The view point is usually at the origin, looking straight into the screen along the z axis. Even if your application requires the camera to move around and rotate, you actually move and rotate the whole world around it (all the objects at the same time). This is to simplify the perspective projection function. It looks something like this:
screen.x = screen_center.x + distance*(vertex.x / vertex.z)
screen.y = screen_center.y - distance*(vertex.y / vertex.z)
where:
screen_center is the coordinate of the middle point on the screen, ie: (x_res/2, y_res/2). If you didn't use this, you would never see negative coordinates - not good.
distance is a constant that specifies how far the imaginary view point (the phisical viewer) is behind the view plane (screen), or the 'field of view' which it translates to - smaller numbers give a wider FOV (you can see more through a keyhole if you're closer to it). I find 256 or 512 to give good results, and the multiplication gets nicely optimized.
Rotating the world is one of the reasons why you separate your object's coordinates from what you see on the screen. You should usually create your objects relative to a fixed center (0, 0, 0), so a box would be defined by two of its corners at (-1, -1, -1) and (1, 1, 1). As you can see, the object's center is at (0, 0, 0).
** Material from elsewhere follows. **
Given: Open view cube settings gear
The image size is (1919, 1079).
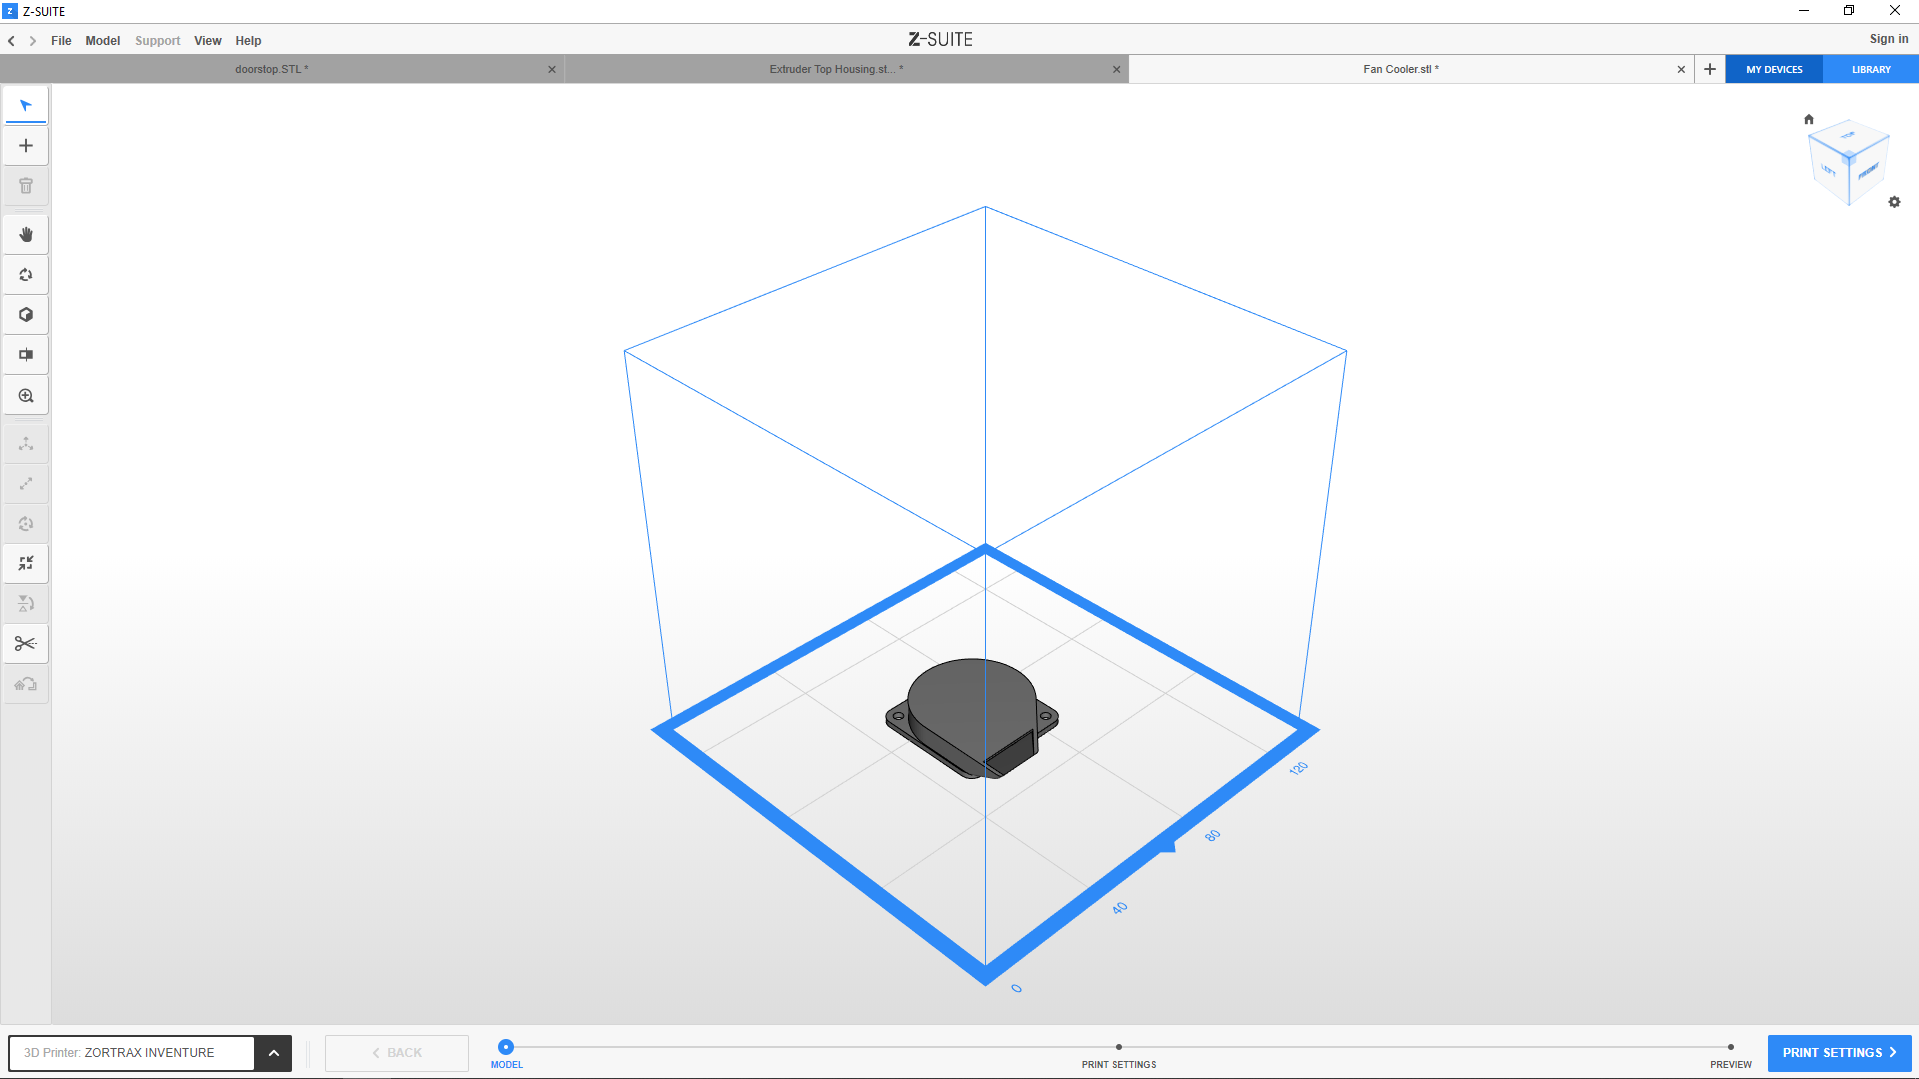Looking at the screenshot, I should click(1894, 202).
These are called object coordinates, and are going to stay the same. You use them to get the world coordinates after you transform them to the appropriate location. For animations you transform them by different amounts to give the sense of movement. This is another reason for not changing the object coordinates: after too many transformations the coordinates would get screwed up by rounding errors, so that even if you rotate them a full 360 degrees, you won't end up where you started. Ok, so the world coordinates are the ones that you are going to finally display on the screen after perspective projection.
Transformations
But how do you move 3D points around (transform them)? Simple displacement or translation is done by adding or subrtacting from the point's coordinates. If you want to move a point to the right you add 1 to its x coordinate, for example. You can also scale an object by multiplying each of its vertices by a given value. Rotation is a bit more complicated, because you have to use sine and cosine functions on each coordinate. The rotation occurs around the origin and is done separately around each axis by the given angle. This means that you have to work with object coordinates, as for scaling. The order of rotations around each axis also matters. Here's the algorythm:
x, y, z are the coordinates of the point to be rotated,
ax, ay, az are the angles the object is to be rotated by around each axis,
rx, ry, rz are the rotated coordinates
ry = y*cos(ax) - z*sin(ax) // rotation around the x axis
rz = z*cos(ax) + y*sin(ax)
rz = rz*cos(ay) - x*sin(ay) // around y
rx = x*cos(ay) + rz*sin(ay)
^ note: this rz is the one you started with, not the one
you got from the previous line; same goes for the next axis
rx = rx*cos(az) - ry*sin(az) // around z
ry = ry*cos(az) + rx*sin(az)
I think a very simple optimization won't hurt here. Sin and cos are calculated very slowly by the fpu, and if you don't have one, it's even worse. What you can do is set up an array of values that contain the sines and cosines of their indexes. It's done very simply with a for loop:
double sin[360]
for(a=0; a<360; a++)
sin[a]=sin(a);
Now all you do is use sin[angle] instead of sin(angle). Of course, you'd need a different name for the array to avoid conflicts. Another thing: the above statements won't work in actual code, because the sin() function takes angles in radians, not normal degrees (there are 2pi radians in a full circle). This is another advantage of the lookup table, you can work in degrees. Well, not exactly... In the code I used an array of 256 values, simply because they can be described by an 8 bit index which wraps around at every full circle, ie: 365? is really 5?. The only difference is that you will work with different angles, for example: 90? is 64, 180? is 128, etc. If you wanted to use an array of 360 values, then you'd have to go: sin[angle%360] which is much slower, so that you don't go over the limit of the array. All these transformations should be done on object coordinates, and the result stored in world coords. There is also a way to do all of the transformations, even the projection, at once using matrices, but it's not necessary for the current application.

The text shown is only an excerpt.